A MI MAESTRA


Por María Díaz Torre de Barroso

En la década de los treinta del pasado siglo XX el México de provincia no contaba con buenas escuelas; la inestabilidad política y la persecución religiosa impidieron por muchos años que los colegios privados fueran reabiertos y la educación pública era aún muy limitada. 
Fue así que en varias ciudades del país en esa época se habilitaban en las casas grupos de escuelitas improvisadas donde las mamás de un grupo de niños los instalaba en una casa para que algún maestro o mentor los iniciara o les permitiera continuar sus estudios.

Las casas que tenían suficiente espacio, como la mía, en mi natal Aguascalientes  contaban con lo que se llamaba el “segundo patio”; y así fue que mi madre lo cedió y se instaló un salón de clases, donde varios niños hijos de sus amigas y vecinos empezamos a aprender lo que se día entonces las “primeras letras”, o sea un nivel básico de educación.

Mi madre estaba muy contenta con la realización del proyecto para que no se retrasara nuestra entrada posterior a algún colegio que se pudiera abrir, ya que ella misma no había podido concluir su carrera de maestra por la clausura de la escuela Normal de Guadalajara, donde había nacido.

Todos los niños estábamos muy entusiasmados por conocer a nuestra maestra el primer día de clases. Apareció una señorita muy bien arreglada con un vestido de flores estampadas y una sombrilla anaranjada. Su sonrisa, su voz y su cariñoso saludo nos cautivó desde el primer momento. 
Su presencia fue por cuatro años un gran regalo para todos,  especialmente para mí que la quise y la admiré siempre pues nos llenaba cada día de nuevas sorpresas agradables; nos ayudó a descubrir  los secretos del mundo y la importancia de contar con un Dios Amigo de los niños.


Por las mañanas teníamos lecciones de lectura, escritura, gramática, números y geografía, pero  siempre había tiempo para cantar y reírnos, así como brincar a la hora del recreo. No había un programa bien definido, pero algo había en ese sistema tan personal de ella, que yo aprendí como una esponjita a retener todo lo que nos decía, de tal manera que aún no lo he olvidado.

Muchas veces se quedaba a comer y por la tarde nos contaba cuentos o historias maravillosas, así  como el catecismo y en el patio jugábamos a la roña, a los encantados, a Doña Blanca y a los quemados. No recuerdo que hayamos peleado, pues siempre tenía una palabra conciliatoria que todo quedaba resuelto con un apretón de manos. También nos enseñaba a resolver rompecabezas o adivinanzas, así como a jugar con las cartas españolas, en ocasiones acompañada de mi abuela María que nos visitaba a menudo y que también era muy alegre.

┄┄┄┄┄┄┄┄┄┄┄┄┄┄┄┄┄┄┄┄

# [Trabajo requerido]
Prosigue el relato sobre la maestra de las primeras letras en Aguascalientes a partir de su última oración.

# [Datos proporcionados]
┄┄┄┄┄┄┄┄┄┄┄┄┄┄┄┄┄┄┄┄

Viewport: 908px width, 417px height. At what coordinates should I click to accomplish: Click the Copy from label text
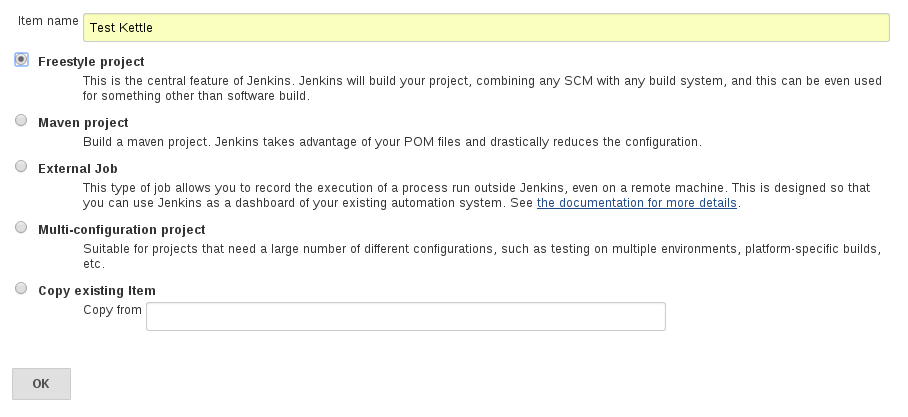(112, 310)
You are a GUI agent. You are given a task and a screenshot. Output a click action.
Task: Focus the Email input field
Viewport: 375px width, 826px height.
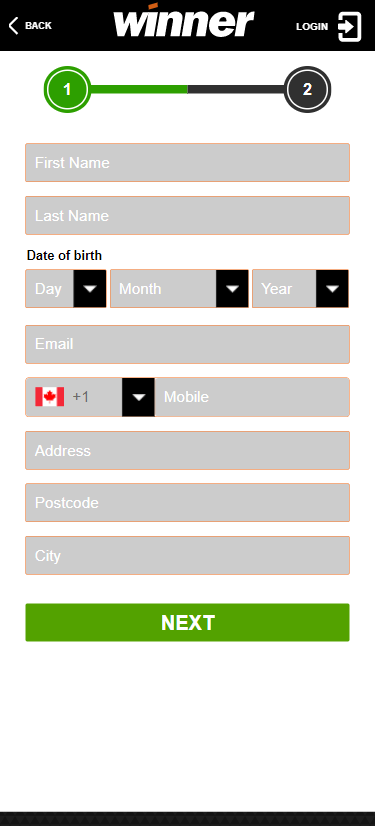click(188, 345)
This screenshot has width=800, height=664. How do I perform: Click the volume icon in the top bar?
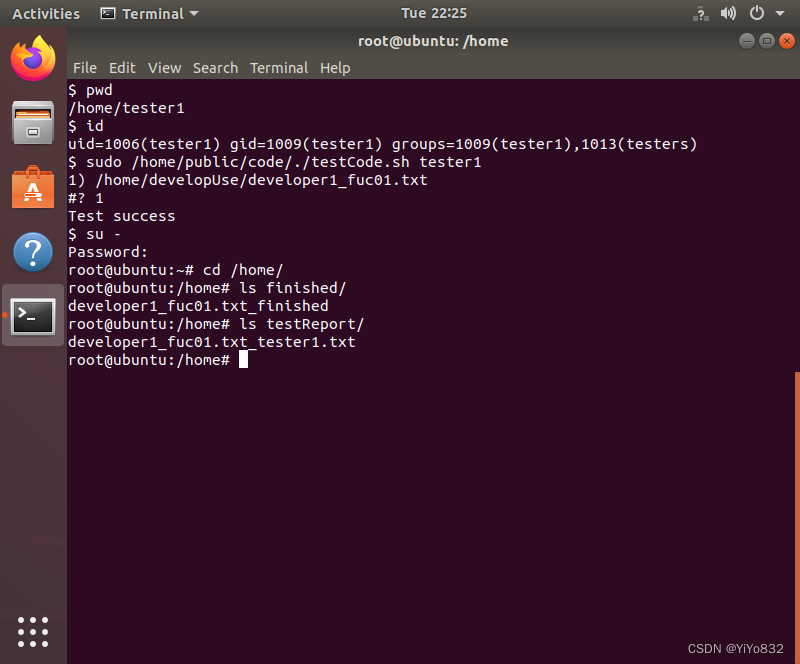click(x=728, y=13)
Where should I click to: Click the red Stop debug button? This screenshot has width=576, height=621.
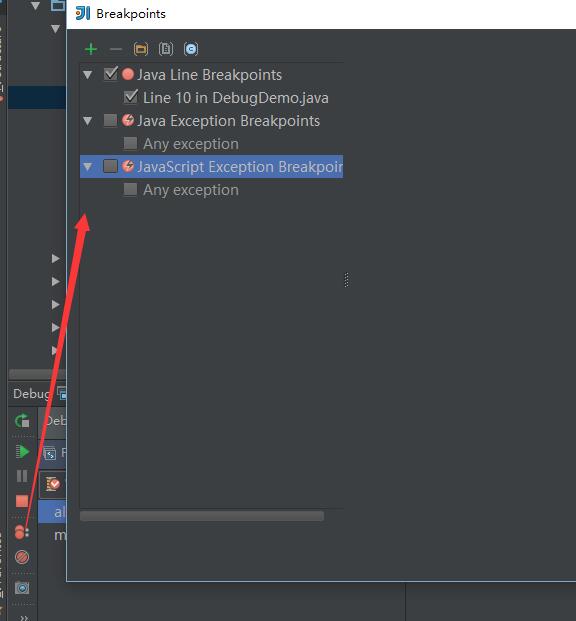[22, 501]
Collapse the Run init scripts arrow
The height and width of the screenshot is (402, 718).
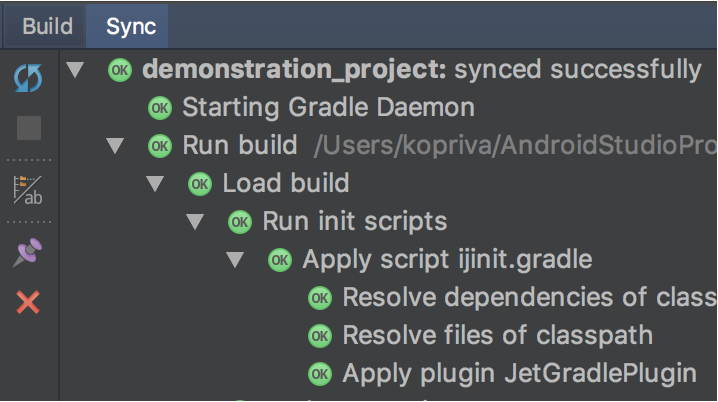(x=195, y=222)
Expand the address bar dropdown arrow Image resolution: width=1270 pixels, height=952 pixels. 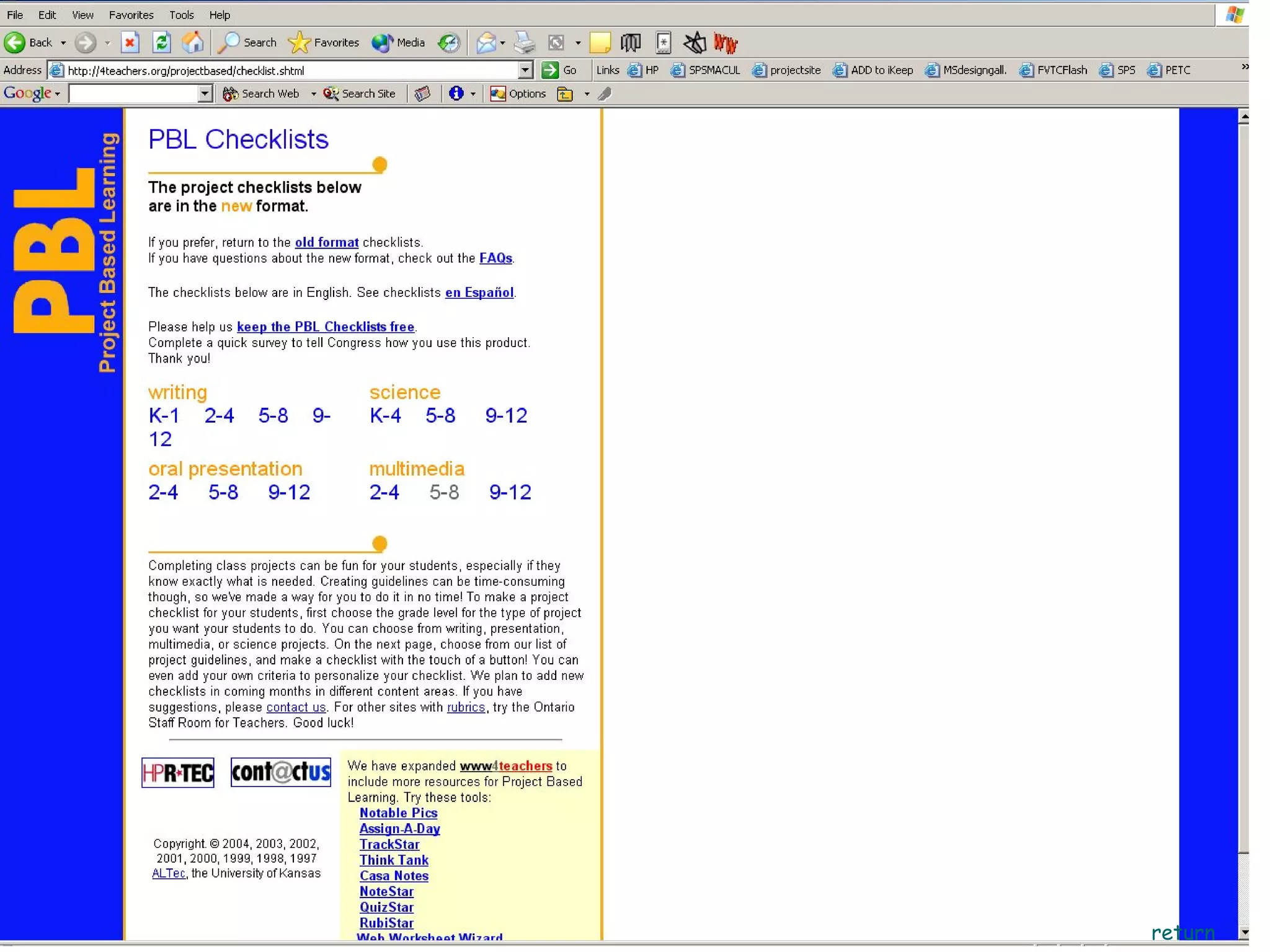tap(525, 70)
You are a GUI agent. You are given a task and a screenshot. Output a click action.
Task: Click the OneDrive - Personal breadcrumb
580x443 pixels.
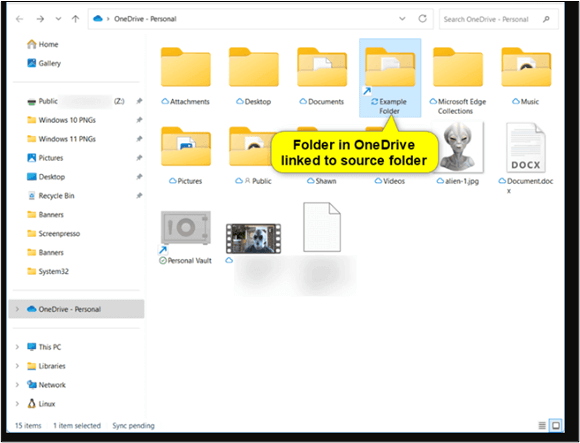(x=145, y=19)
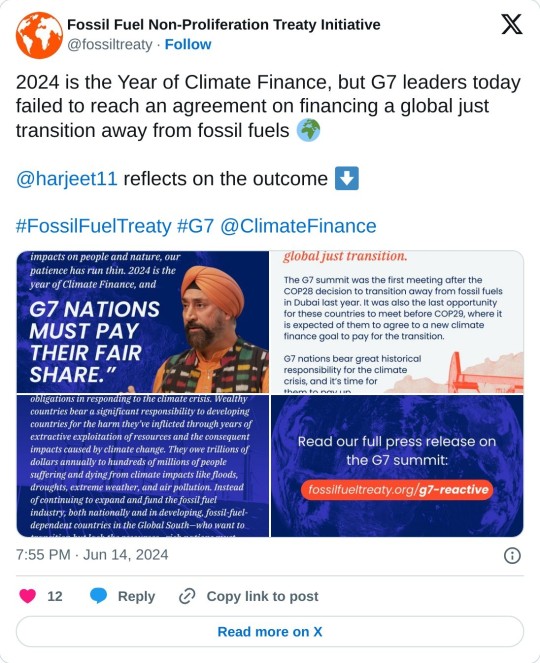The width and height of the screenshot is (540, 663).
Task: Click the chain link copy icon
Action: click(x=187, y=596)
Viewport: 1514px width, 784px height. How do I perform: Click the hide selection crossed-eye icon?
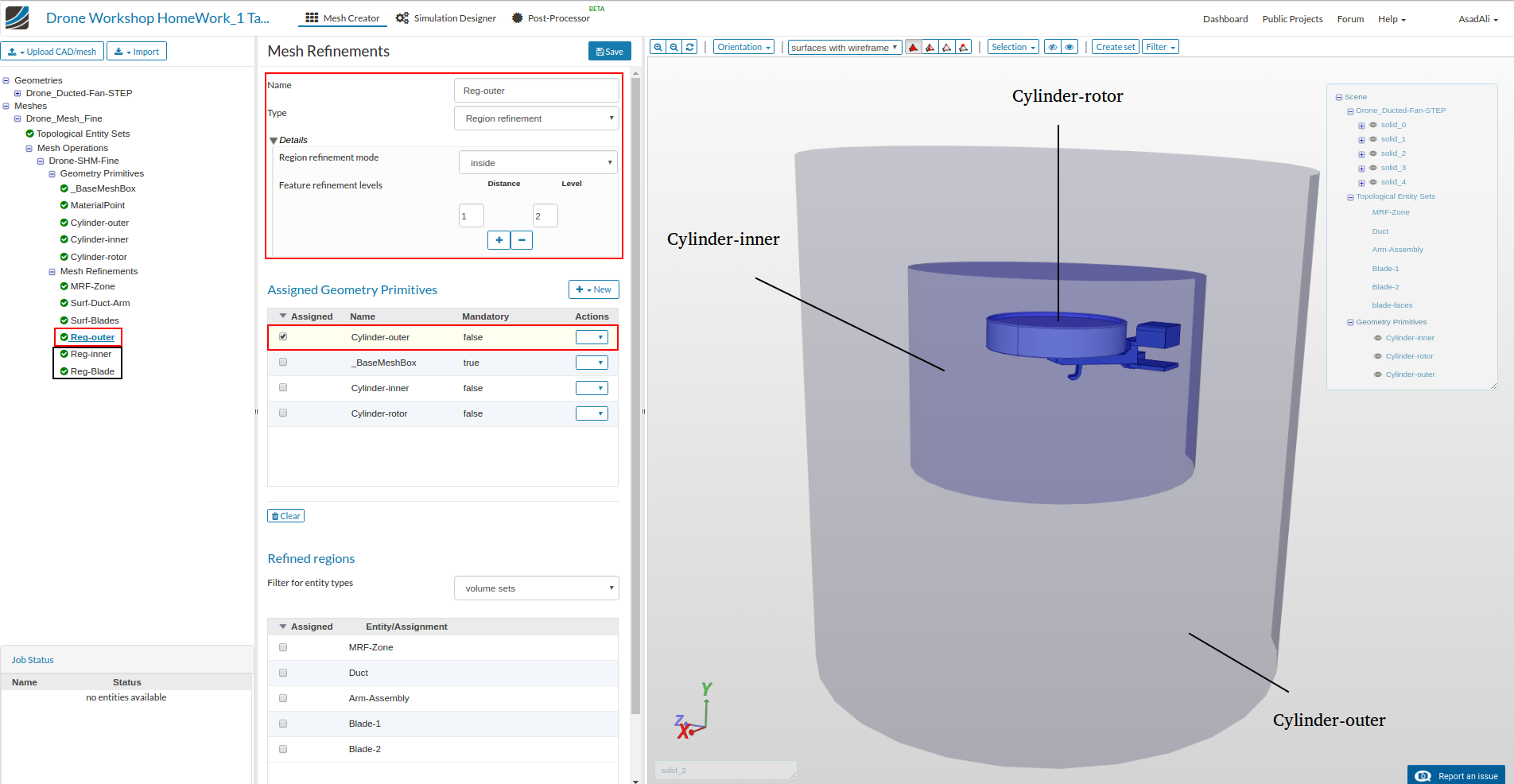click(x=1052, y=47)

┄┄┄┄┄┄┄┄┄┄┄┄┄┄┄┄┄┄┄┄

# [Respuesta a la tarea]
Cuando llegó la hora de venirnos a vivir a la capital con el objeto de continuar nuestro programa educativo e incorporarnos a los colegios que    recién se   abrían y más tarde al posible   acceso a la
Universidad, cumpliendo así la ilusión   de nuestros papás, tuvimos que dejar atrás esa época maravillosa en nuestra querida escuelita y despedirnos de nuestra querida Seño, a quien tanto le  debemos mi hermano y yo
Tan bien preparados veníamos que a mí me hicieron una prueba para ingresar con las monjas del Verbo Encarnado en el colegio Anglo Español y me pusieron en tercer grado de primaria, cuando no había cumplido los siete años. Nunca creyeron que a los cinco, cuando hice la primera comunión yo ya leía de corrido mi devocionario  y escribía sin faltas de ortografía. Todo ello fruto de sus buenas enseñanzas.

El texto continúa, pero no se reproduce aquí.